Context/Background
An ML-based credit scoring model ranks applicants for loan approval. Historical data may embed societal or institutional biases. The system must ensure equitable performance and decisions across protected groups while maintaining predictive validity.
Source
Retail banking credit risk platform (scoring + decisioning) used by underwriting teams.
Metric/Acceptance Criteria
The credit scoring system must:
- Limit demographic parity difference (selection-rate gap) to ≤ 0.10 across any protected-group comparison; investigate and remediate if disparate impact falls below 0.80 (4/5ths rule) [EEOC Uniform Guidelines].
- Achieve equal opportunity difference (TPR gap) ≤ 0.05 for “good payer” prediction across protected groups; report equalized odds (TPR/FPR gaps) each release.

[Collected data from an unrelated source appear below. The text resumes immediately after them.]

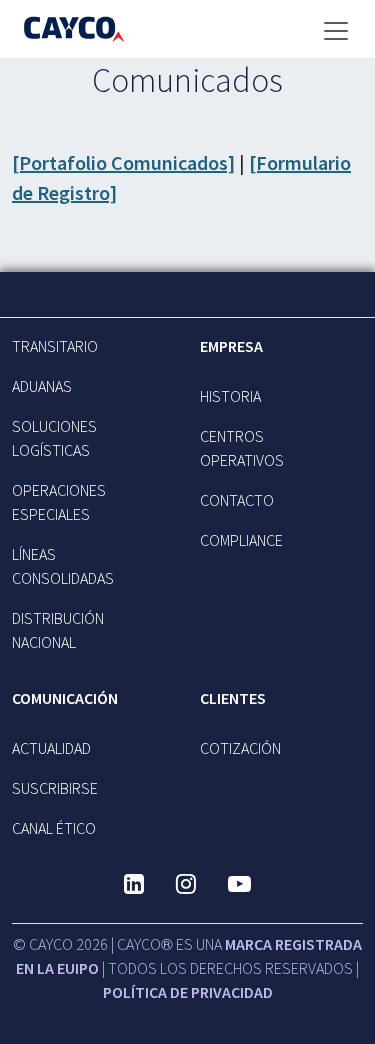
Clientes (233, 698)
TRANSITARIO (55, 346)
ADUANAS (42, 386)
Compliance (241, 540)
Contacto (237, 500)
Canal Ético (54, 828)
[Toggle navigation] (336, 31)
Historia (230, 396)
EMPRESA (231, 346)
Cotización (240, 748)
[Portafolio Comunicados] (123, 162)
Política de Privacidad (188, 992)
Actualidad (51, 748)
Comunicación (65, 698)
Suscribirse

- Maintain group-wise calibration (Brier or ECE) within ±2% across protected groups.
- Document mitigation applied (e.g., reweighing, adversarial debiasing, post‑processing thresholds) and justify trade‑offs with model utility.
- Provide model cards and data sheets; publish group-wise performance dashboards quarterly.
- Run continuous disparity monitoring in production; alert when any fairness metric breaches threshold for >24h and trigger rollback or human review.
- Keep an auditable log of model versions, features, thresholds, and mitigation settings for at least 24 months.
Terminology (brief)
- True Positive Rate (TPR): share of actual positives correctly predicted as positive; also called recall/sensitivity.
- Expected Calibration Error (ECE): weighted average gap between predicted probability (by bin) and observed outcome frequency; lower is better.
Measurement & Verification
- Use a held‑out, stratified evaluation set with sufficient support per group (e.g., ≥100 positives/negatives) and fixed data‑splits.
- Compute per‑group metrics (selection rate, DI, parity diff, TPR/FPR, calibration curves) and confidence intervals (e.g., bootstrap 95% CI) each release.
- Validate calibration via reliability diagrams and ECE/Brier; verify group‑wise parity against thresholds above.
- Recommended tooling: scikit‑learn + Fairlearn or AIF360; archive notebooks/reports with data and code hashes.
- In production, monitor the same metrics on fresh labeled samples; alert and trigger rollback/human review on sustained breaches.